O machismo até na tecnologia! Por que as assistentes virtuais são sempre mulheres?

O fato já vinha me incomodando. Bia, Vivi, Joice, Carina, Gisa, Alexa, Lu… “Por que assistentes virtuais, em sua grande maioria, tem nomes e vozes de mulheres?”, comecei a me perguntar. Antes mesmo de me aprofundar no assunto, já intuía o que comprovei nas minhas leituras: trata-se do reforço do papel historicamente mais servil da mulher, de estereótipos arraigados na figura feminina, como de cuidadora e subserviente.

O professor de comunicação da Universidade de Stanford, Clifford Nass, escreveu em 2005 o livro “Wired for Speech: How Voice Activates and Advances the Human-Computer Relationship” para esclarecer a questão. Foram 10 anos de pesquisas. Ele percebeu que as pessoas atribuem características humanas às interfaces de voz por razões relacionadas à evolução da humanidade.

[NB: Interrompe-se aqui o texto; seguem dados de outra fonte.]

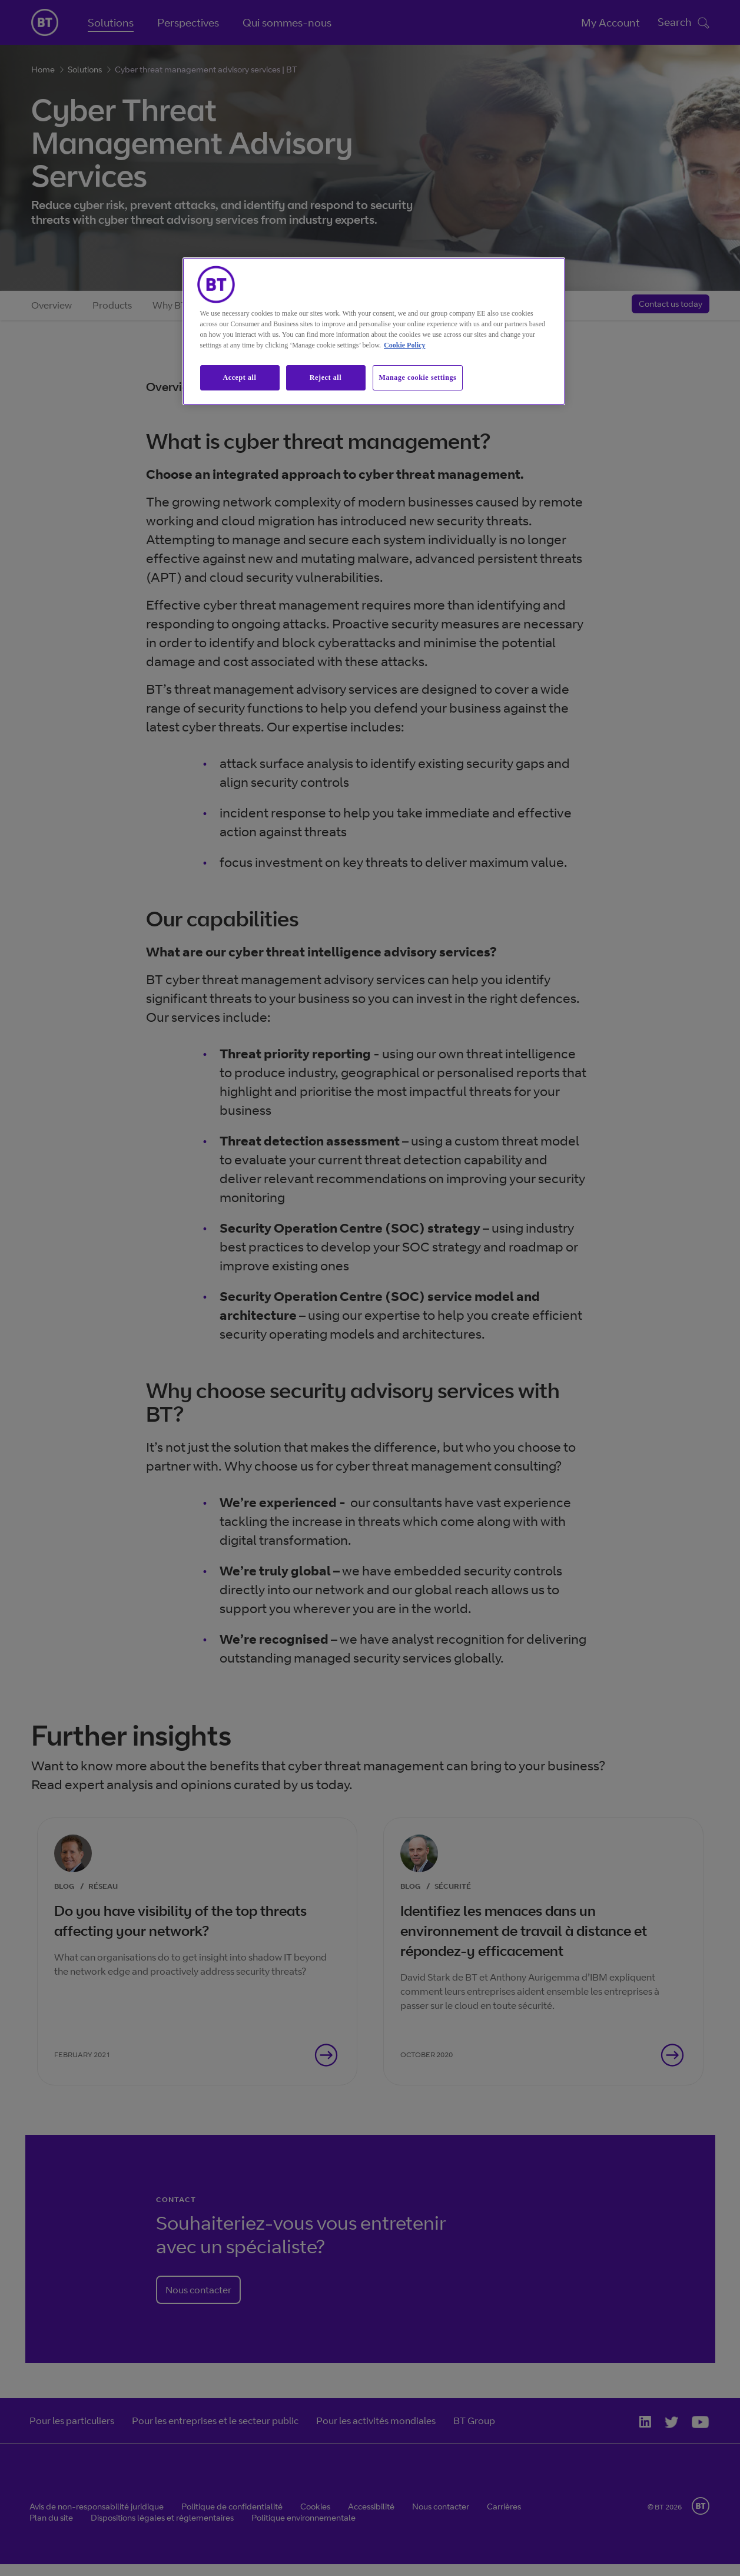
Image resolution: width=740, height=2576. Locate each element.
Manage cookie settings (418, 377)
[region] (373, 331)
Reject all (325, 377)
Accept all (240, 377)
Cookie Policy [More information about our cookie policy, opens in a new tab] (404, 345)
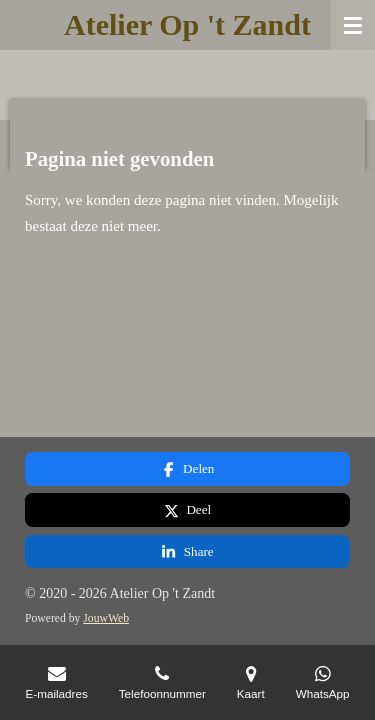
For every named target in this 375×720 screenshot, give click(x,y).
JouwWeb (106, 618)
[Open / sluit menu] (353, 25)
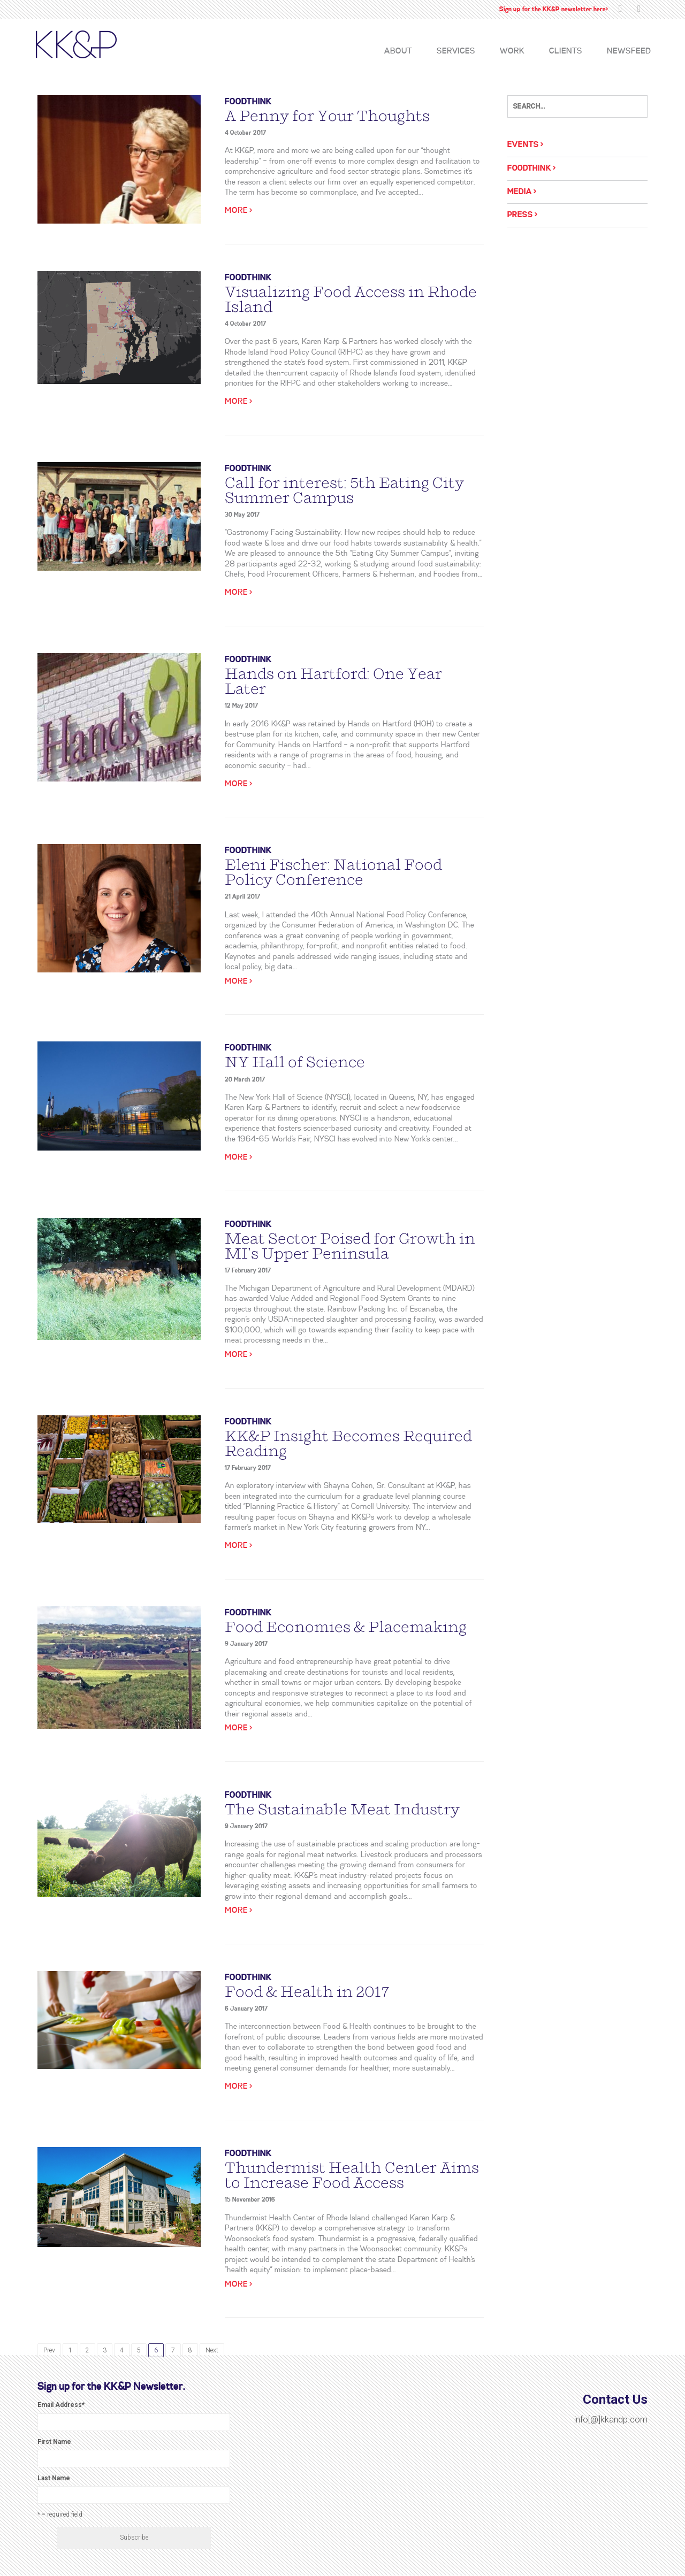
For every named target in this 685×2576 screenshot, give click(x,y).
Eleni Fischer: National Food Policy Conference (333, 872)
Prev (49, 2350)
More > (238, 210)
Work (512, 51)
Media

Neste contexto, a voz sintética feminina é percebida como capaz de ajudar a resolver nossos problemas, enquanto a masculina é “ouvida” como figura de autoridade que dá as respostas. Seria algo como evocar no ouvinte a imagem de uma mãe ou de um professor. De novo, estereótipos. Esta matéria na UOL é bem completa e traz mais detalhes: https://www.uol/noticias/especiais/assistentes-de-voz-x-feminismo.htm#mudanca-a-passos-lentos.

Questões desse tipo, que estão na esfera dos vieses inconscientes (ou não…), são muito perigosas. Podem, e de fato reforçam, realidades que lutamos tanto para mudar no tocante à igualdade de gênero. Essas assistentes, pela natureza do serviço, têm scripts com frases atenciosas, pacientes, compreensivas. Um estudo lançado em maio de 2019 pela UNESCO, chamado “I’d Blush If I Could” (“Eu coraria se pudesse”), constatou que, como as assistentes são programadas basicamente por homens (que representam 90% da força de trabalho na criação de Inteligência Artificial) e têm a premissa de estar sempre conectadas aos seus usuários, quando são verbalmente assediadas suas respostas são tolerantes, subservientes e passivas.

Mas o mundo não é cor-de-rosa. Existem pessoas que – acreditem – acessam essas interfaces e as ofendem, agridem, cometem assédio explícito. Brincadeira de extremo mau gosto ou algum tipo de perversão e desvio, não importa. Fato é que, mesmo sendo com uma máquina, é inaceitável qualquer tipo de abuso.

Por isso, aplaudo de pé a campanha da UNESCO “Hey, Atualize Minha Voz” (no original, Hey, update my voice) que tem o objetivo de “pedir às empresas que atualizem as respostas de suas assistentes virtuais para que não sejam subservientes e passivas, que tenham voz ativa e deem respostas sérias e educativas quando sofrerem qualquer tipo de assédio” (#HeyUpdateMyVoice). Como dizem no site: “Se isso acontece com elas, imagine o que acontece na vida real com mulheres reais”.

O Banco Bradesco foi um dos que aderiu ao movimento e está dando grande visibilidade a isso. Aplaudo de pé também, e muito. Em matéria ao Valor de 23 de abril, o banco informou que no ano passado a Bia, sua assistente virtual, recebeu 95 mil xingamentos, agressões verbais e propostas sexuais. 95 mil! Vejam o antes e o depois de algumas abordagens:

Falei pouco antes dos vieses inconscientes. Precisamos estar atentos e atentas a eles a todo momento. Segundo a consultoria Treediversdade, “Vieses inconscientes são geralmente definidos como tendências ou preconceitos de um indivíduo a favor ou contra uma coisa, uma pessoa ou um grupo, tendo em vista seus julgamentos, pensamentos e ideias relacionados a experiências passadas armazenadas no cérebro”. O nosso cérebro se acostumou ao longo de séculos a associar a figura masculina a poder, competência. E a feminina a fragilidade, insegurança. Estou generalizando, eu sei. Mas vocês entenderam o desenho.

Para lidar com essa carga tão violenta dos vieses inconscientes é preciso, antes de mais nada, admitir que todos nós os temos e devemos, portanto, vigiar nossos pensamentos e comportamentos. E agir, quando podemos. Fica então aqui o meu terceiro aplauso de pé, agora para o Sicredi (instituição financeira cooperativa), que conta com o Theo como assistente virtual. E olha que bela história: seu nome é uma homenagem ao padre Theodor Amstad, fundador do Sicredi e precursor do cooperativismo no Brasil. Bora mudar, mundo?